▸ What you need to do:
Starting at the beginning of the entries and ending at the line containing "(x=414, y=417)", write out those lines again with "slice" replaced by "layer", leaving everything else unchanged.

▸ Supplied records:
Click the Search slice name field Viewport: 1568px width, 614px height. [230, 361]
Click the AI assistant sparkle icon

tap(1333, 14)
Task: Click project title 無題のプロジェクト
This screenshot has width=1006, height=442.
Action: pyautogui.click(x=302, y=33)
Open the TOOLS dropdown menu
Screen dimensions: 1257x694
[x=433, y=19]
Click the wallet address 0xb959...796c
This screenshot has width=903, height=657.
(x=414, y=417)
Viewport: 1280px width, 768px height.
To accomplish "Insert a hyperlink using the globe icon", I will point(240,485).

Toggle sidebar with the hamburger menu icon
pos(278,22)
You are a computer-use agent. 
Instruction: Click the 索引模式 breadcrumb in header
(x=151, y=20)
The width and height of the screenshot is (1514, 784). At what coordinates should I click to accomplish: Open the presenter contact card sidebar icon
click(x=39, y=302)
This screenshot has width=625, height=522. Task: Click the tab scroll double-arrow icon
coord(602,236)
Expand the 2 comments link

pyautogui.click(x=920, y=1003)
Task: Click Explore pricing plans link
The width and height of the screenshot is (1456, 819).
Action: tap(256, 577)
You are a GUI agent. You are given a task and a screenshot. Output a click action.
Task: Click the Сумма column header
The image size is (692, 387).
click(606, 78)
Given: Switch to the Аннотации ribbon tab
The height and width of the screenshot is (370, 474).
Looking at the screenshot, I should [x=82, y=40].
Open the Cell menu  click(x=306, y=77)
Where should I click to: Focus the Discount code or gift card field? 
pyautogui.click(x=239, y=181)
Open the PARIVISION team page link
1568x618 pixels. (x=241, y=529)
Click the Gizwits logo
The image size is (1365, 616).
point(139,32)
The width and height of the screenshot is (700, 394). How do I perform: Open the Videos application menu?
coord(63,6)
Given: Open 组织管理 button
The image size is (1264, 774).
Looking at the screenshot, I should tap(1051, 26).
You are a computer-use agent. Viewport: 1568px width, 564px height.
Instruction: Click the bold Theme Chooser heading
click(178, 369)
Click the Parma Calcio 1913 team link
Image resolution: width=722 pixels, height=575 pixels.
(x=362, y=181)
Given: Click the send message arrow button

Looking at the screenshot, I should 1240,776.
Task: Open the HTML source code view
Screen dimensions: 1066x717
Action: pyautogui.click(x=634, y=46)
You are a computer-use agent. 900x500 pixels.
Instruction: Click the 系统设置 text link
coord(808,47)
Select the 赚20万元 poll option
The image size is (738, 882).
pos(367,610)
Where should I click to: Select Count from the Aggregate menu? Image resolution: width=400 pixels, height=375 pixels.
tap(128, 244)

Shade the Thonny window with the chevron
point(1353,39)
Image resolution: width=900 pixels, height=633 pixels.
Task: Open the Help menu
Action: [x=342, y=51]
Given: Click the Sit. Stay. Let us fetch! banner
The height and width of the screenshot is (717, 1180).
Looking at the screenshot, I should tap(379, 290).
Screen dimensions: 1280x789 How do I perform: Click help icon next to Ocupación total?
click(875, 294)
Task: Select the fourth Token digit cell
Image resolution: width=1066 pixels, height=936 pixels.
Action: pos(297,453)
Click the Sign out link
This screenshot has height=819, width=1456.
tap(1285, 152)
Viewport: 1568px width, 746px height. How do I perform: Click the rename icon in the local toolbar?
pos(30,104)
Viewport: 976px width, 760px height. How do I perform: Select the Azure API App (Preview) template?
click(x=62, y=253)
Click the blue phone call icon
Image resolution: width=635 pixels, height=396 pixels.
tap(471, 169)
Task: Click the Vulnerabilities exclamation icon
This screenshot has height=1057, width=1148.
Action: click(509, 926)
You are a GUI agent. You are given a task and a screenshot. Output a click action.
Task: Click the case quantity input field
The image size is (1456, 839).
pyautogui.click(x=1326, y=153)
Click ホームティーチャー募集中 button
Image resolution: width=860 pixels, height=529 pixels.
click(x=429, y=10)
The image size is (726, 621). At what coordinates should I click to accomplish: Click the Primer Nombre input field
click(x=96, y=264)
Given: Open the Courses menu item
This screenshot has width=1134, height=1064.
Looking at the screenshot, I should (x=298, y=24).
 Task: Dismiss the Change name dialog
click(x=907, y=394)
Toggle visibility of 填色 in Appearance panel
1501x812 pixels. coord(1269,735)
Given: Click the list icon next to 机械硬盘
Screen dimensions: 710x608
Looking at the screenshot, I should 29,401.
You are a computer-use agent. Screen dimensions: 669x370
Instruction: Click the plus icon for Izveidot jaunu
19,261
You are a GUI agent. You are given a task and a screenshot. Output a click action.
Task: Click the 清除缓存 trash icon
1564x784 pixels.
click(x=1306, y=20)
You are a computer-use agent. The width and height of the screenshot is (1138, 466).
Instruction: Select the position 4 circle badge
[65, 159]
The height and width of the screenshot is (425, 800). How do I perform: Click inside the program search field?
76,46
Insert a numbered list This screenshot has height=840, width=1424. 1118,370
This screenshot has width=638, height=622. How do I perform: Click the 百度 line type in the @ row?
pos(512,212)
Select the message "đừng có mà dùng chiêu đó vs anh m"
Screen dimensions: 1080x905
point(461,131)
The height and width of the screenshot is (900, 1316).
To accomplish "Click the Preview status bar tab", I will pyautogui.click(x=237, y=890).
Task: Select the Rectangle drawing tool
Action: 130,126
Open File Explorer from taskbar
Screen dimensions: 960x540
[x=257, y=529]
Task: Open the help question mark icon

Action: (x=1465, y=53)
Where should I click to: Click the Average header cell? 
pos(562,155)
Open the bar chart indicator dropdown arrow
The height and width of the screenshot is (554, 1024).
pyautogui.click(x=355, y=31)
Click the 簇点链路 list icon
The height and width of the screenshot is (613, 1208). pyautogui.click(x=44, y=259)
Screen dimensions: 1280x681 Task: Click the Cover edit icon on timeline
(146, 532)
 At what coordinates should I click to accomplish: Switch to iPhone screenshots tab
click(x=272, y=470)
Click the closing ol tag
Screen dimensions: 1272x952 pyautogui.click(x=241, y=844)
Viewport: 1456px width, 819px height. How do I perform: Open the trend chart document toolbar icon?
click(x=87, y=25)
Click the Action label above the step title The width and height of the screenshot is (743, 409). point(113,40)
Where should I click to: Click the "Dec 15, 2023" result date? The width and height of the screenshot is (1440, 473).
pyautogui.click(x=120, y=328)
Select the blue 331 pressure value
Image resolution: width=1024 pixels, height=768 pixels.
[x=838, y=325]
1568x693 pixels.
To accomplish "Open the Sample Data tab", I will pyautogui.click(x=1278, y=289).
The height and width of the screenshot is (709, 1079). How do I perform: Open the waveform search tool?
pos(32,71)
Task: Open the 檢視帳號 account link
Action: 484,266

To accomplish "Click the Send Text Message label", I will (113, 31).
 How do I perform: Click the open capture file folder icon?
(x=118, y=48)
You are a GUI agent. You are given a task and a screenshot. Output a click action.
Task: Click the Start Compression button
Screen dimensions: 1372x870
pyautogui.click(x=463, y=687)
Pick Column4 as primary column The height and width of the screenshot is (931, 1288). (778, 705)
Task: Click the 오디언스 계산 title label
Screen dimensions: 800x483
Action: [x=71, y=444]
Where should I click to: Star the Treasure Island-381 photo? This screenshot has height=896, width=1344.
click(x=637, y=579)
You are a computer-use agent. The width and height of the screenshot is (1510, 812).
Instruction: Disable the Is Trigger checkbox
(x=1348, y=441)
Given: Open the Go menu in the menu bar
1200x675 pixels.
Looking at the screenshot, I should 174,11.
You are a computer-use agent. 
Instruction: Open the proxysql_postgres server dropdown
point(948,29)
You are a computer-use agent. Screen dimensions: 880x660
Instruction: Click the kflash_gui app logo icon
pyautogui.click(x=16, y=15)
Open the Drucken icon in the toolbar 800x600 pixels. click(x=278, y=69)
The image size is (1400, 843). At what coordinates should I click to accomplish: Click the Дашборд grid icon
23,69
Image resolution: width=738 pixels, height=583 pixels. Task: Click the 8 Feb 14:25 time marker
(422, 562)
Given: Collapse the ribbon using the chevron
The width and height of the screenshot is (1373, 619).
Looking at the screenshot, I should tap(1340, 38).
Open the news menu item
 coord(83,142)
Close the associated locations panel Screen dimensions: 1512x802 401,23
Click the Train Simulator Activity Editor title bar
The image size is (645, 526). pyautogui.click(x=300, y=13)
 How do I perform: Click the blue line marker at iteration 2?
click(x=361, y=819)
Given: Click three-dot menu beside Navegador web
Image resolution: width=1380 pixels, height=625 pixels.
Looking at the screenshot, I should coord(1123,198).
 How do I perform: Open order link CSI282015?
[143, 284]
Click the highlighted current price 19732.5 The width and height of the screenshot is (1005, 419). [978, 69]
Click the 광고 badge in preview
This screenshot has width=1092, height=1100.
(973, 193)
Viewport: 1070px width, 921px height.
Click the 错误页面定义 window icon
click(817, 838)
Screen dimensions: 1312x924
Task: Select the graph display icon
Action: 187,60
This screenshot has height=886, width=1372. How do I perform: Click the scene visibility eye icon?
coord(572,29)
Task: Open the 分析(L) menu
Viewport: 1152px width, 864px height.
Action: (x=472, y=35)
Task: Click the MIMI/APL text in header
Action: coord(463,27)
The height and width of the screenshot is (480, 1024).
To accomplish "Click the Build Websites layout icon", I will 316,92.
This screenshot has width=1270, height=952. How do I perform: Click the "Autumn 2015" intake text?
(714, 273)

▸ Output:
Click the Search layer name field Viewport: 1568px width, 614px height. [230, 361]
Click the AI assistant sparkle icon

tap(1333, 14)
Task: Click project title 無題のプロジェクト
This screenshot has width=1006, height=442.
Action: pyautogui.click(x=302, y=33)
Open the TOOLS dropdown menu
Screen dimensions: 1257x694
[x=433, y=19]
Click the wallet address 0xb959...796c
This screenshot has width=903, height=657.
(x=414, y=417)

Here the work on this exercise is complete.